* **Consignes**:
**A)** Recopiez mot pour mot le passage du texte sur les stries angioïdes qui va de « En angiographie à » jusqu'à « hyperfluorescents (figure 2). ».
**B)** Reprenez le texte sur les stries angioïdes là où il s'arrête et écrivez la suite.

* **Extrait choisi**:
En angiographie à la fluorescéine, les stries vieillies sont hypofluorescentes, homogènes et visibles dès les temps intermédiaires. Les larges plages hyperfluorescentes correspondent à un effet fenêtre résultant de l’atrophie de l’épithélium pigmentaire. Aucune diffusion angiographique augmentant en taille et en intensité et laissant présager l’existence d’un néovaisseau actif n’est retrouvée aux 2 yeux (figure 2).

Au temps tardif de l’angiographie au vert d’indocyanine (ICGA), les stries demeurent bien délimitées sous la forme de liserés hyperfluorescents (figure 2).

À ce stade, le diagnostic retenu est celui de stries angioïdes compliquées de néovaisseaux de type 2 inactifs et associées à une atrophie rétinienne dans le cadre d’un PXE.

Il n’y a pas d’indication à traiter notre patient par des injections intravitréennes d’anti-VEGF, car les néovaisseaux ne présentent pas de signes d’activité. Une surveillance en consultation semestrielle lui a été suggérée, en l’informant des signes devant amener à consulter en urgence (syndrome maculaire : baisse ou sensation de flou visuel inhabituel, scotome et/ou métamorphopsies).

Discussion

Les stries angioïdes traduisent des zones de rupture de la MB calcifiée pouvant le plus souvent être le siège d’une néovascularisation de type 2. Elles sont asymptomatiques et fréquemment de découverte fortuite mais peuvent se compliquer d’une néovascularisation dans environ 70 à 80% des cas (syndrome maculaire dans ce cas). Les néovaisseaux secondaires aux stries représentent environ 5% des néovaisseaux du sujet jeune de moins de 50 ans.

Au fond d’œil, les stries apparaissent sous la forme de lignes profondes, irrégulières de couleur rouge-orangé ou brunâtre, à point de départ papillaire et de disposition radiaire se ­dispersant dans toutes les directions pour, le plus souvent, rejoindre la macula. Il est important de rechercher un PXE à l’interrogatoire.

* **Données fournies**:
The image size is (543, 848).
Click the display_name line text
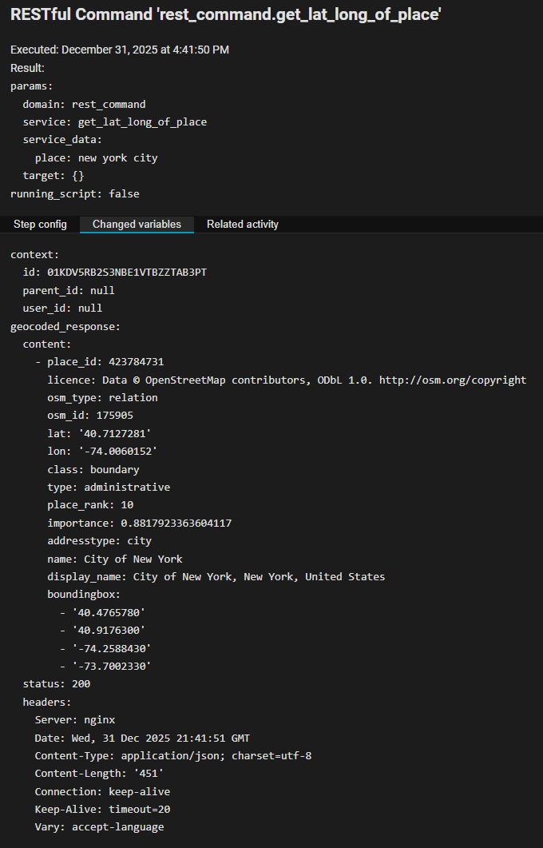(x=216, y=576)
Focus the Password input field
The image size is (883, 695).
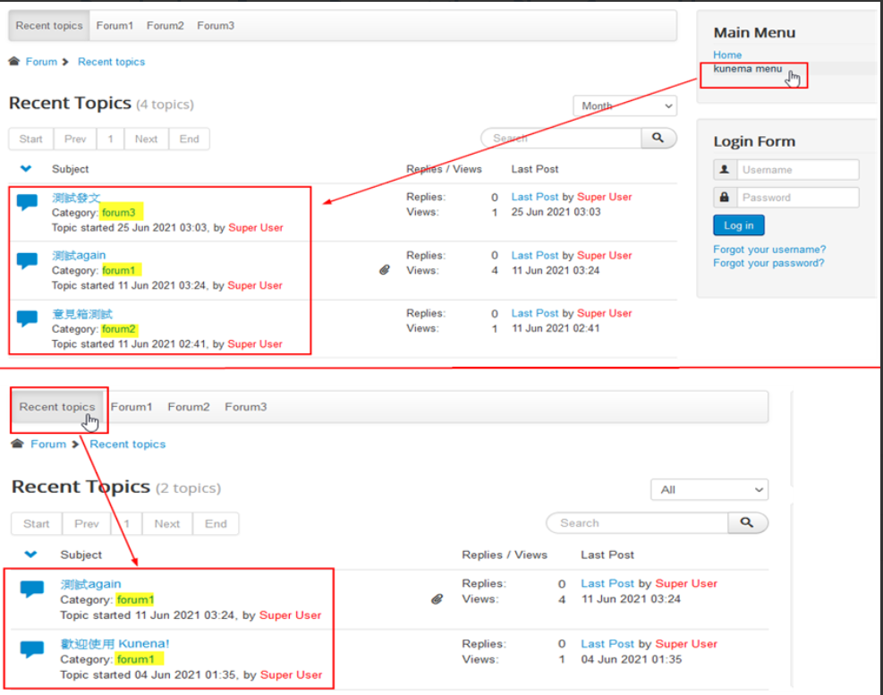pos(797,198)
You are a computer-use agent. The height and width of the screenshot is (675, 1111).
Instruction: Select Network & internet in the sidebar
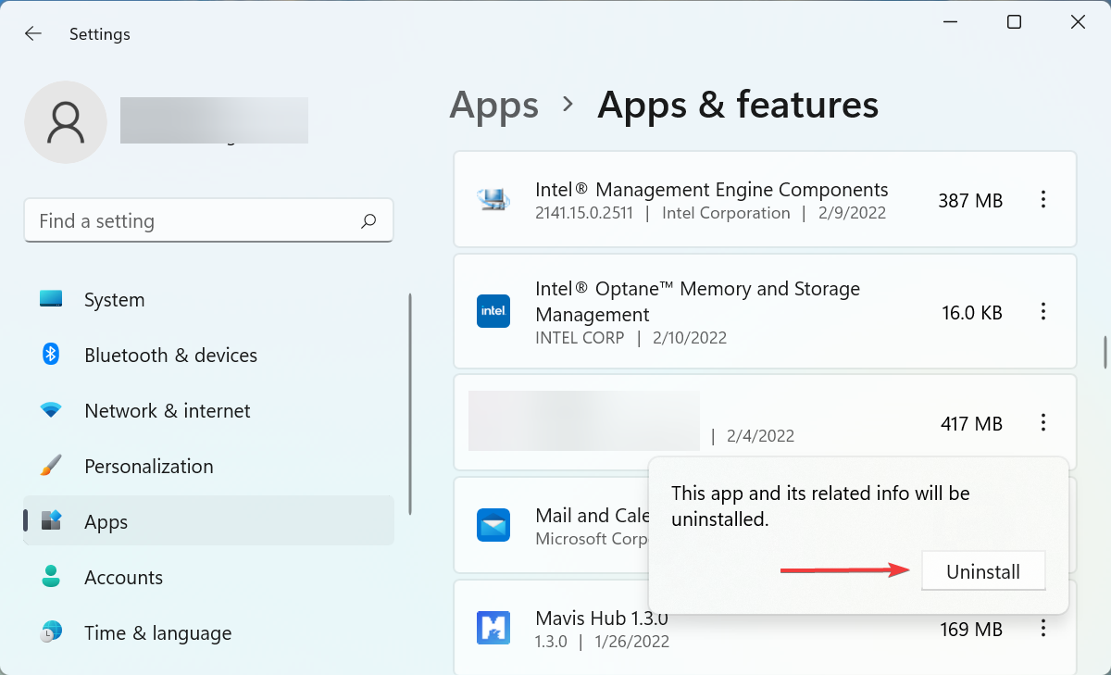[x=167, y=410]
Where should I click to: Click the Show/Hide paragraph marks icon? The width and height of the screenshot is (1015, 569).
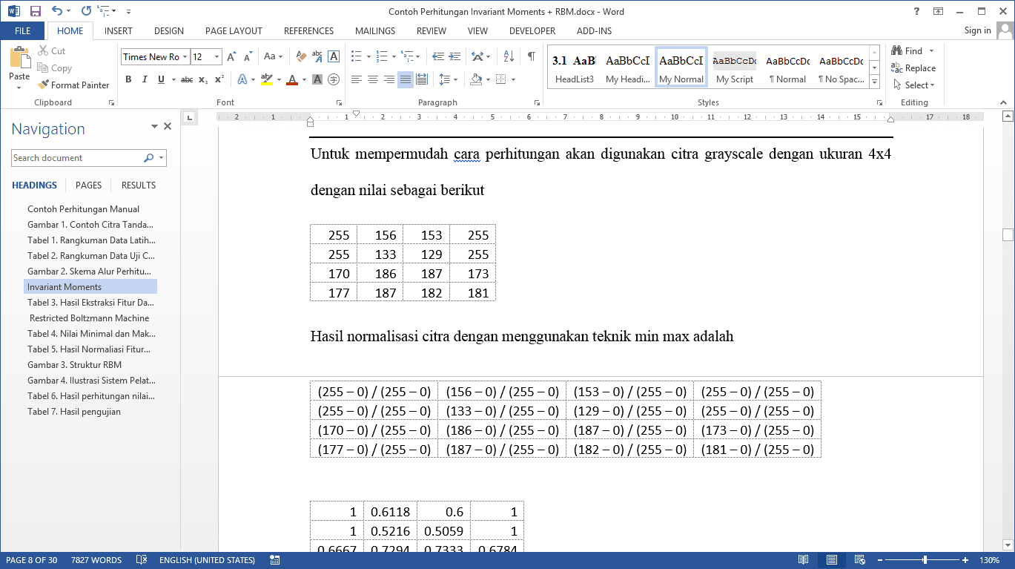(x=531, y=56)
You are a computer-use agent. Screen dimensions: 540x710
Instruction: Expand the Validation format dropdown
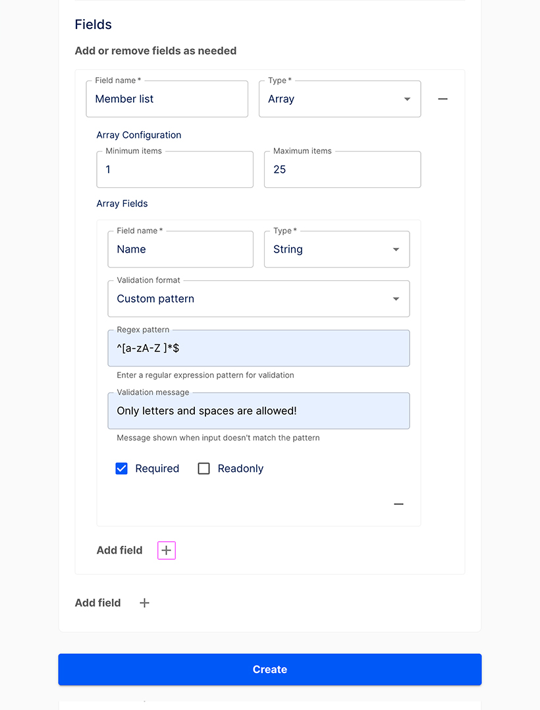click(258, 299)
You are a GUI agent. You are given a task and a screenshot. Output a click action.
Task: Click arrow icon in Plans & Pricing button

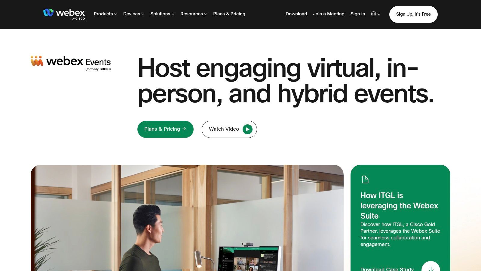(184, 129)
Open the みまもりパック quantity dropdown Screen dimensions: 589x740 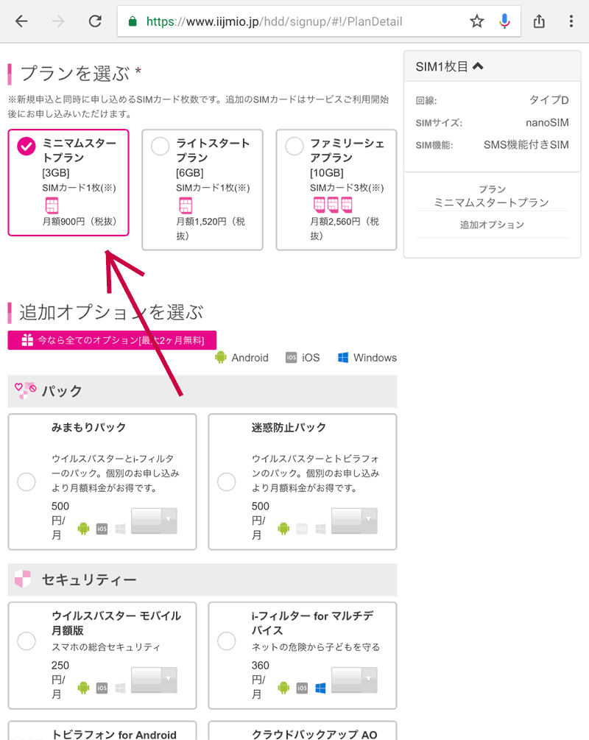click(154, 521)
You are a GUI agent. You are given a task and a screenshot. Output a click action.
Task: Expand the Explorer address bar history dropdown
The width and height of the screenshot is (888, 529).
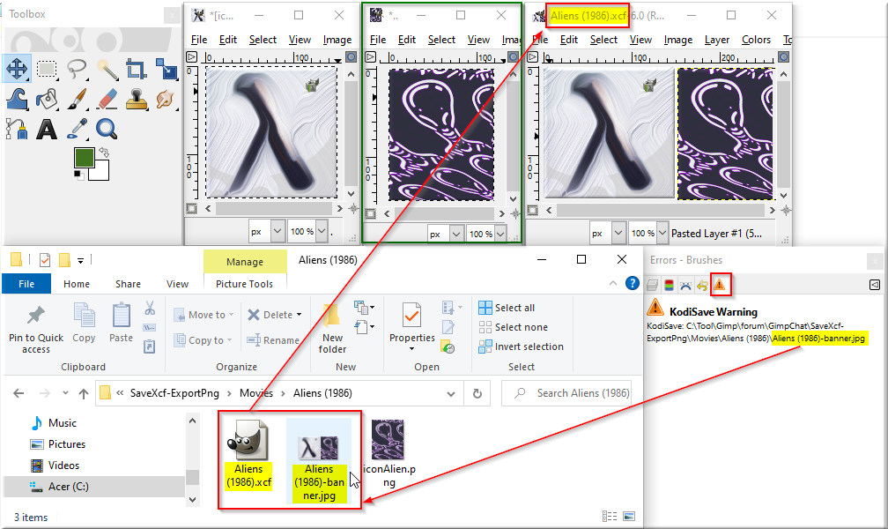[451, 393]
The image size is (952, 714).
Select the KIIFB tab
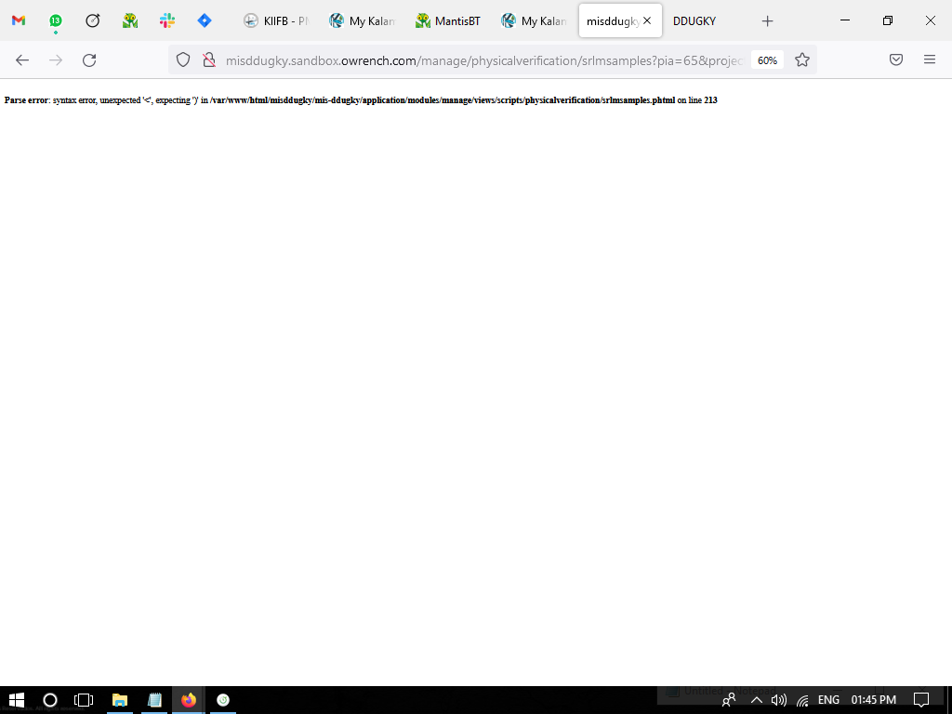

* **Réponses fournies**:
**A)**
En angiographie à la fluorescéine, les stries vieillies sont hypofluorescentes, homogènes et visibles dès les temps intermédiaires. Les larges plages hyperfluorescentes correspondent à un effet fenêtre résultant de l’atrophie de l’épithélium pigmentaire. Aucune diffusion angiographique augmentant en taille et en intensité et laissant présager l’existence d’un néovaisseau actif n’est retrouvée aux 2 yeux (figure 2).

Au temps tardif de l’angiographie au vert d’indocyanine (ICGA), les stries demeurent bien délimitées sous la forme de liserés hyperfluorescents (figure 2).

**B)**
Dans ce cas, il faudra rechercher au fond d’œil des éléments supplémentaires tels que des drusen du nerf optique (autofluorescence et échographie en mode B pour leur mise en évidence), un aspect granité et léopard en peau d’orange de la rétine (multiples ponctuations sombres marron-jaunâtre souvent localisées en temporo-maculaire). Dans certains cas, un examen attentif de la périphérie rétinienne peut mettre en ­évidence des queues de comète (petites lésions blanchâtres de la moyenne périphérie avec traînée blanchâtre à leur contact).

En angiographie à la fluorescéine, les stries apparaissent habituellement sous la forme de lésions homogènes hyperfluorescentes s’atténuant aux temps tardifs. L’aspect angiographique peut toutefois être variable en fonction de l’atrophie ou de l’hyperplasie de l’EP et de l’état de la choriocapillaire sous-jacente. En ICGA, les stries sont, dans la grande majorité des cas, hyperfluorescentes. L’OCT permet d’individualiser les multiples zones de rupture de la MB calcifiée, et surtout de détecter et d’assurer le suivi des néovaisseaux les compliquant.

 

Conclusion

Les stries angioïdes sont rares. Leur diagnostic doit conduire à la recherche d’un PXE et d’éventuelles complications cardiaques et/ou rénales. Sur le plan ophtalmologique, les stries angioïdes peuvent se compliquer d’une néovascularisation ­choroïdienne conduisant à un traitement par anti-VEGF. Lorsque ces néovaisseaux sont inactifs, c’est-à-dire qu’ils ne ­s’associent pas à des signes exsudatifs en OCT, un traitement n’est pas nécessaire, mais une autosurveillance associée à une surveillance ophtalmologique régulière est nécessaire.

A retenir
• Les stries angioïdes restent une pathologie rare mais à ne pas méconnaître.
• Il convient d’y penser devant un syndrome maculaire ou des néovaisseaux du sujet jeune de moins de 50 ans.
• Un examen du fond d’œil minutieux permet leur détection ainsi que celle des complications.
• Les stries angioïdes peuvent être isolées ou s’intégrer dans le cadre d’un syndrome à rechercher tel que : 
- le PXE avec des atteintes multiviscérales associées (cardiaque, rénale, dermatologique) ; ces patients sont à haut risque cardiovasculaire et nécessitent un suivi en médecine interne (occlusion vasculaire, HTA, artérite des membres inférieurs, infarctus du myocarde, AVC) ;
- la drépanocytose ;
- les thalassémies ;
- la maladie de Paget.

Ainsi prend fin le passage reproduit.